UK re-investigates Pfizer's eye-popping price gouging on an epilepsy drug

05 Aug 2021
When a drugmaker raises the price of a drug in the US by more than 2,000% overnight, and without any particular reason for that increase, nothing typically happens to the company. No fines, no court orders, just business as usual. Martin Shkreli’s decades-old anti-parasitic drug Daraprim was the perfect example — massive price spike on an old drug, lots of media attention, public outcry, congressional committees dragging his former company through multiple hearings, and at the end of it? Nothing happened to the price or the company (until generic competition came). But when this type of behavior occurs in the UK, as we’re now seeing in this case with Pfizer, regulators are prepared for retribution, and they aren’t afraid to re-open an investigation either.

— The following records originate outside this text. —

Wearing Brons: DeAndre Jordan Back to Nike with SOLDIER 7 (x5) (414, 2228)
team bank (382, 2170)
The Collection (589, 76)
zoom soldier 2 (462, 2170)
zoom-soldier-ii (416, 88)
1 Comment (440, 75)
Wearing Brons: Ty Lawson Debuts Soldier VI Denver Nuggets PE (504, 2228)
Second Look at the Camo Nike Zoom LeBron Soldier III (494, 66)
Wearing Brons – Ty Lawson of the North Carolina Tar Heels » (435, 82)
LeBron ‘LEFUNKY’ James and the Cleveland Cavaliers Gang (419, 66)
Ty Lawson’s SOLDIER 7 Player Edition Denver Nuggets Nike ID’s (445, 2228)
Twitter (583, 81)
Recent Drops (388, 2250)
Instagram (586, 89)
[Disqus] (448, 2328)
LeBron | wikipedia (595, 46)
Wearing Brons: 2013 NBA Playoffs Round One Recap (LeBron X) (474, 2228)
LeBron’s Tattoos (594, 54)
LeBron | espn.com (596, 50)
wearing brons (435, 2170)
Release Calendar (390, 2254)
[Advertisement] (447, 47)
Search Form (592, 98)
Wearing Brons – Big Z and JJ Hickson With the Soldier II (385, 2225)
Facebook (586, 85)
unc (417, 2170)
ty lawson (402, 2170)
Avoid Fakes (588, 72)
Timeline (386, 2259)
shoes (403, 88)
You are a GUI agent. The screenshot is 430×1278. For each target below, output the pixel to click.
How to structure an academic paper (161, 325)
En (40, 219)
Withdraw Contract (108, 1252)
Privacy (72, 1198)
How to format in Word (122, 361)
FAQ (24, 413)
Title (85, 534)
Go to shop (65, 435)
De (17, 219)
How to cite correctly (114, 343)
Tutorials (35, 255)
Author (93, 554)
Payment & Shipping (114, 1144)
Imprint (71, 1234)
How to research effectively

In this instance, the UK’s Competition and Markets Authority has already, in 2016, imposed a record £84.2 million ($117 million) fine on Pfizer, finding that the company broke competition law by increasing the price of its epilepsy drug phenytoin sodium by 2,600% overnight after the drug was deliberately de-branded in September 2012. The change meant that the price the UK’s National Health Service was charged for 100mg packs of the drug skyrocketed from £2.83 ($3.94) to £67.50 ($94), resulting in increased expenditures from about £2 million ($2.8 million) in 2012 to about £50 million ($70 million) in 2013. In 2018, the UK’s Competition Appeal Tribunal (CAT) upheld the CMA’s findings on market definition and dominance, but set aside the CMA’s finding that the companies’ prices were an unlawful “abuse” of dominance. This latest re-investigation by the CMA, announced Thursday, will wade back into that finding that the CAT set aside. The CMA has now provisionally found that Pfizer and Flynn Pharma, the company that sold the Pfizer drug to NHS and previously was fined £5.2 million ($7.2 million), exploited a loophole and de-branded the drug – known as Epanutin prior to September 2012 – so that it was not subject to price regulation in the way branded drugs are. As Pfizer and Flynn were the dominant suppliers of phenytoin sodium in the UK, the NHS had no choice but to pay the high prices. Pfizer and Flynn now have a chance to respond to the CMA’s accusations, and the authority said it will carefully consider their representations before deciding whether they broke the law.